Is High Speed Rail Exempt From California Environmental Law? My Take On “Friends Of The Eel River” Case Today At The California Supreme Court

The California High Speed Rail Authority has been battered not just by Republicans in Congress but by the state’s primary environmental law, the California Environmental Quality Act (CEQA).  The law requires environmental review of projects before they commence.

While that sounds sensible in concept, in practice CEQA has opened the authority up to lawsuits and delay from opponents up and down the route, from wealthy homeowners along the San Francisco peninsula to farmers along the San Joaquin Valley route who don’t want their properties bisected by the rail line.

The impact on the project from CEQA has been increased costs, delay, and in my view a less-effective route for the rail line (of course blame primarily rests on the politicians who gerrymandered the route in the first place, but due to CEQA it’s now impossible to correct the route without opening up the process all over again and inviting even more lawsuits).

While most people can agree that the agency should mitigate impacts where feasible and study these impacts in advance, CEQA lawsuits have instead served to drag out the high speed rail planning process and drive up costs.  These effects undermine a project that is actually critical to long-term environmental goals, let alone economic goals related to mobility.

So it’s perhaps not surprising that the High Speed Rail Authority would love to escape the jurisdiction of CEQA.  And that’s precisely the issue in today’s California Supreme Court argument in Friends of the Eel River v. North Coast Railroad Authority, Nos.
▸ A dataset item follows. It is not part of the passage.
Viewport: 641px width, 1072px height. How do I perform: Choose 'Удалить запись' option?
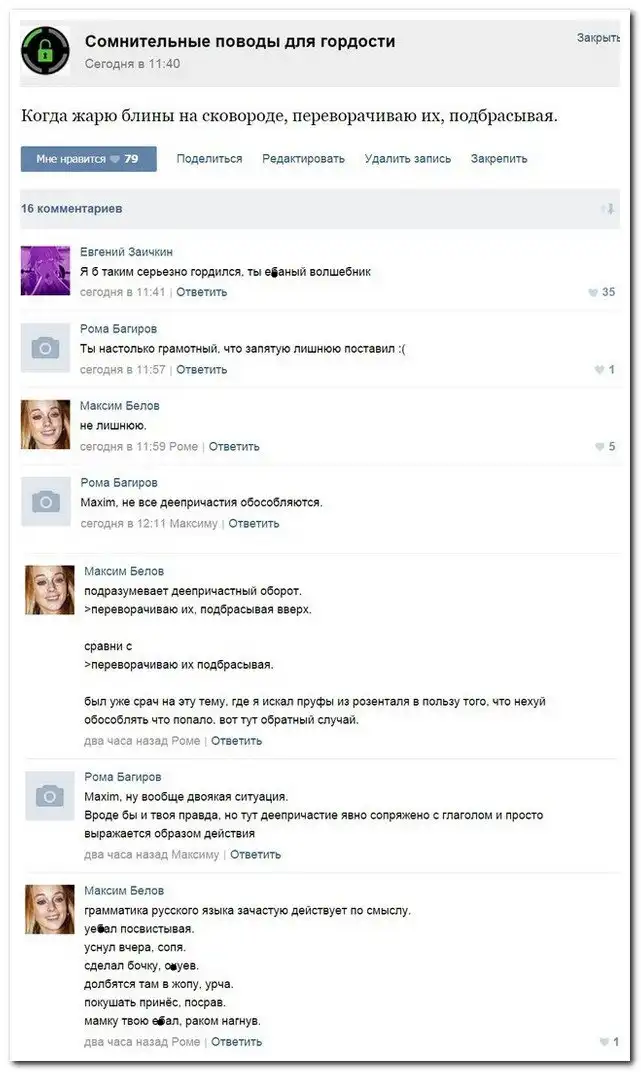407,159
S222472. This case actually involves a different rail line in California’s north coast, but the rail operator makes the same argument as the High Speed Rail Authority that CEQA doesn’t apply, due to federal rail law preemption of state law.
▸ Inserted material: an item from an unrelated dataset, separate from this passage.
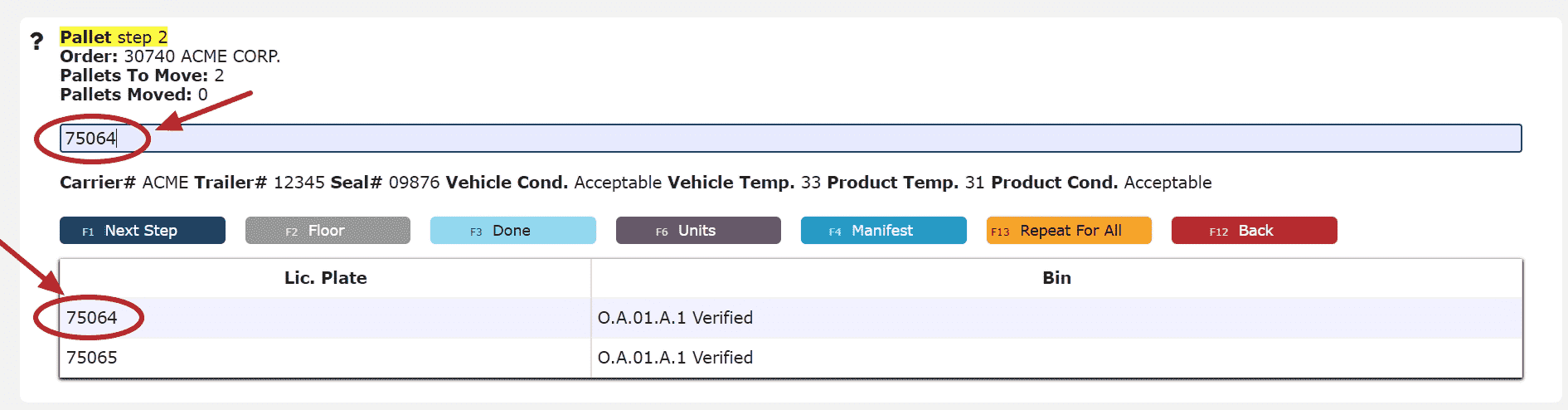The width and height of the screenshot is (1568, 410).
Task: Click the F1 Next Step button
Action: 143,231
As my colleague Rick Frank summarized on Legal Planet:

This case raises the issue of whether federal law–specifically, the Interstate Commerce Commission Termination Act (ICCTA)–preempts the application of CEQA to a state-owned and funded rail line on California’s North Coast.  Lower state courts have split on that issue, which has consequences far beyond the proposal to reactivate this previously dormant railroad line.  For example, the same legal issue is raised in a federal case currently pending in the U.S. Court of Appeals for the Ninth Circuit involving California’s High Speed Rail Authority.  In that federal appeal, the federal Surface Transportation Board–an obscure but important federal agency charged with implementing the ICCTA–notified the High Speed Rail Authority that it considers CEQA’s application to the planning and construction of California’s controversial High Speed Rail system to be preempted by the ICCTA.  (Kings County v. Surface Transportation Board, Ninth Circuit No. 15-71780.)  So the potential exists for conflicting rulings from the California Supreme Court and Ninth Circuit on the CEQA preemption question that would require the U.S. Supreme Court to resolve the issue.  Additionally, the same preemption argument has regularly been made by oil and railroad companies who seek to ship crude oil by rail through California cities that oppose such oil shipments as unduly hazardous.

I listened to the oral argument today on-line (and I also had the opportunity to participate in a moot court last week for the plaintiffs).  Based on the questions I heard from the justices, my guess is that the Supreme Court will find CEQA to be not preempted by federal law and therefore require the rail agency to enforce CEQA review.

But it’s a tough case.  CEQA is open-ended by its nature, and the delays and mitigation measures that follow are likely to interfere with rail operations, which is precisely what federal law seeks to preempt.  But it’s hard to imagine a state court voluntarily writing away its own state law.  Instead, I would guess that the justices will frame the decision as allowing CEQA review in a limited fashion, given existing legal restraints from federal law.

But with the federal Ninth Circuit case pending on the same issue (this time explicitly involving high speed rail), we could very well end up with a split that will need to be resolved at the U.S. Supreme Court.  So regardless of the outcome of this case, we’re likely to see more action to come on this question.